最初に藤さんの仕事を見せてもらう。まず「機械ろくろ」と呼ばれる機械をセットする。ヘラが取り付いたアームの角度などを慎重に調整し、位置を決める。それから回っている型の中に陶土を入れて、アームを下ろして型の中に薄い生地を成形していく。
ろくろから型を外し、同じことを繰り返してうちに、だんだん、それがたまってくる。ものによって5分から30分くらいだが、しばらくそのままにしておくと石膏型に水分が吸われて中の生地が少し型から外れてくるので、そのタイミングを見計らって手で型を軽く叩いたりゆすったりしながら、さっと生地を型から外す。ちょうどよく身離れするタイミングに藤さんが型をゆすると、まだ本当は完全に固まっていないはずの薄い生地が、でもちゃんとした形を保ったまま、するんと出てくる。それは魔法のような光景だった。
ほかにも完全に乾燥したものに削りを入れたりして、発注先(窯元や商社)の要望通りのものを一つずつ手作業で作り上げていく。藤さんはこのような作業を繰り返しながら、1日数百個も同じ生地を寸分の狂いなく、作り上げるのだ。

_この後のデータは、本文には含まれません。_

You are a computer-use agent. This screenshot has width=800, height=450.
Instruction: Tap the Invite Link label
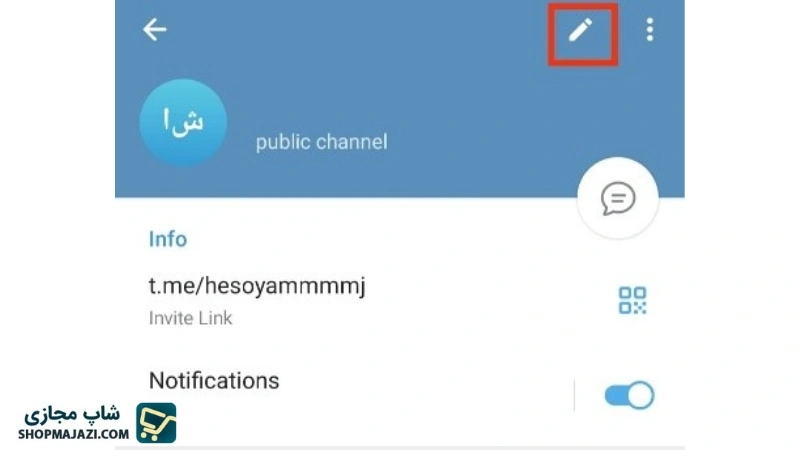pos(190,318)
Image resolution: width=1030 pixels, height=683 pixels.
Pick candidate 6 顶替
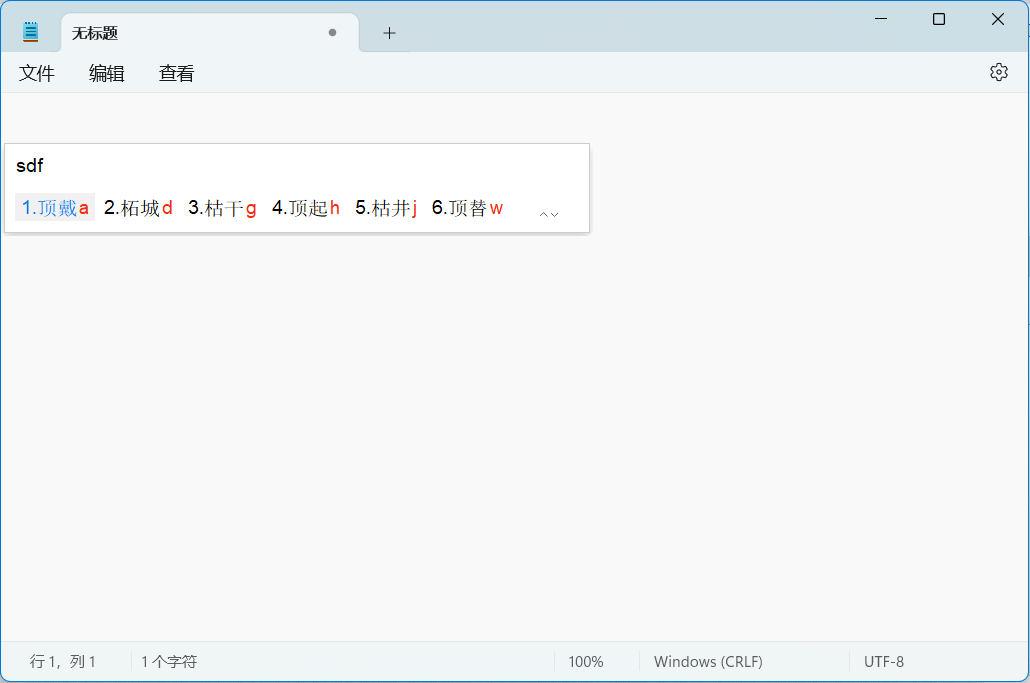click(x=467, y=208)
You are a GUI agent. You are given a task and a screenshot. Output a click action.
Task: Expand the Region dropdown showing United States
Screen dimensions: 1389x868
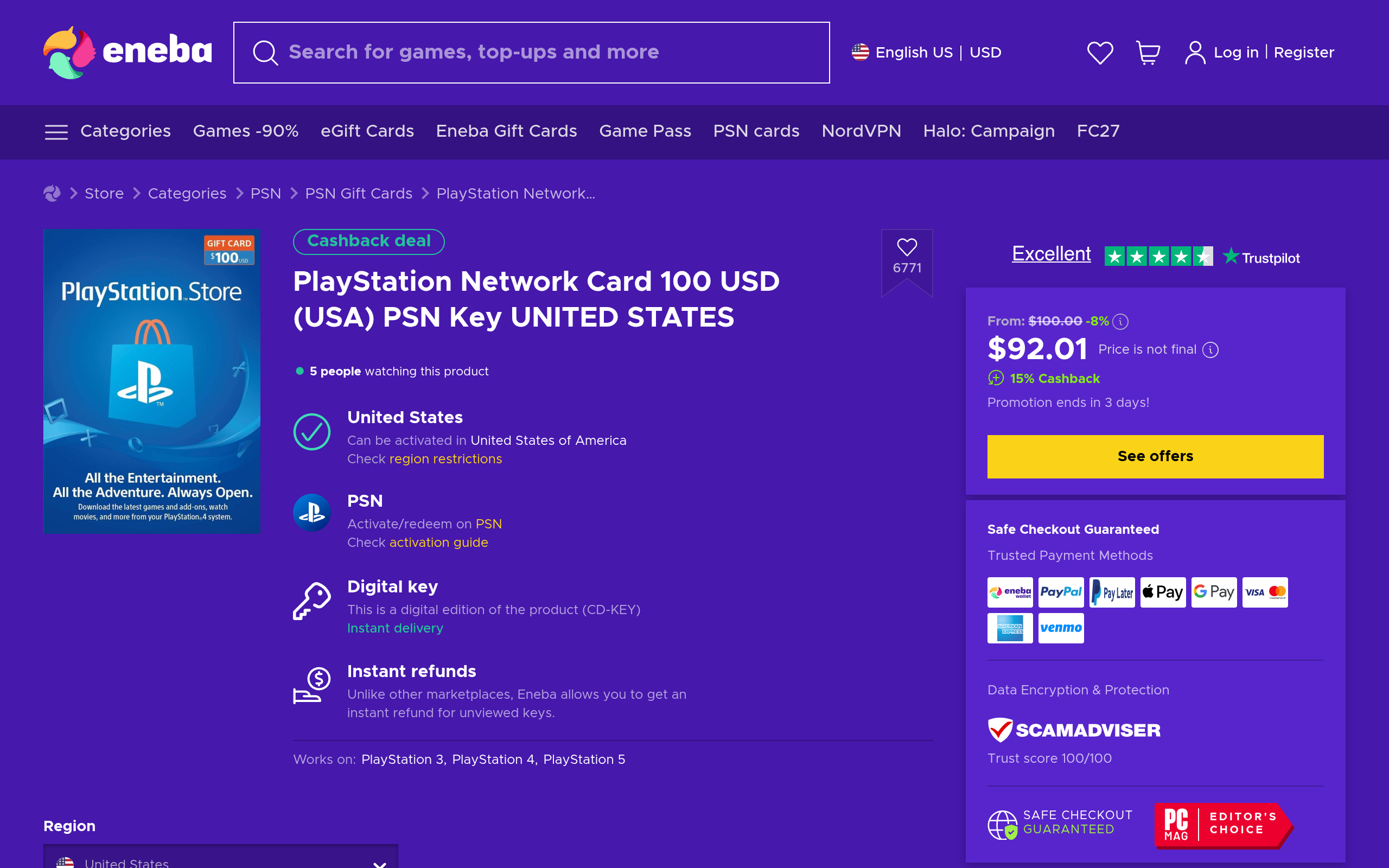pos(220,858)
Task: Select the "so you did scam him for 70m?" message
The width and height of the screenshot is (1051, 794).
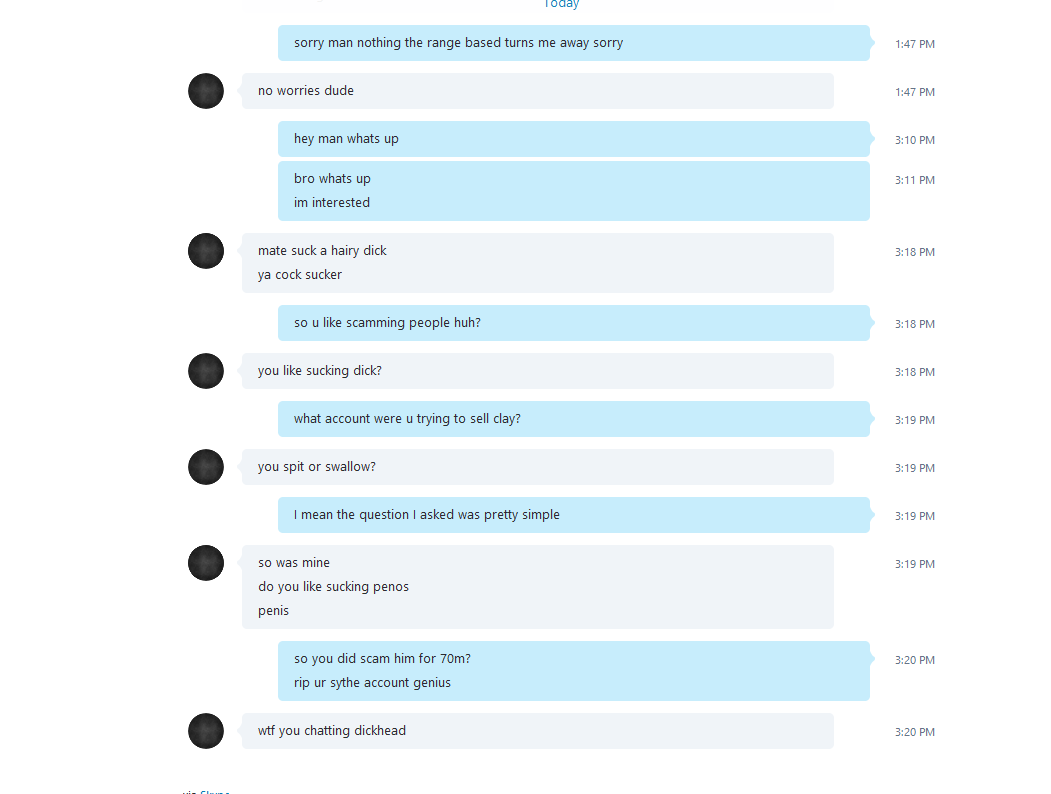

生地屋の仕事でポイントとなるのは、完成品、つまりこのあと釉薬や絵付けを施して焼成された焼き物を想像して作る、ということだ。生地は焼成されると約13%~15%縮む。縮むことを想定して、大きさを決めて作るのだ。生地の厚さも均等ではない。それに茶碗などの口が直接つく部分は当たりが滑らかでなくてはならない。
藤さんはそういったデータを頭の中に入れながら、自分の手の感覚だけを頼りに、生地を作り上げるのだ。それもどの部分も狂いがように、同じ生地をたくさん。もちろんデータはすべて、細かくノートやサンプルに書き込んでいる。
無駄のない動作で、ポンポンと美しい形の生地が出来上がっていく様子を見ていると、いつまでもそこで作業を眺めていられるような気がしてくる。本当にすごいですねえ……と私がみとれながら言うと「いやー昔からやってて、この仕事しか知らんいから、これが凄かかどうかわからん、覚えれば誰でもできるっちゃねー」と藤さんはニコニコしながら言うのだが、私は「いや、こんな難しいこと、絶対、誰でもは、できないんじゃ……?!」と心の中で思った。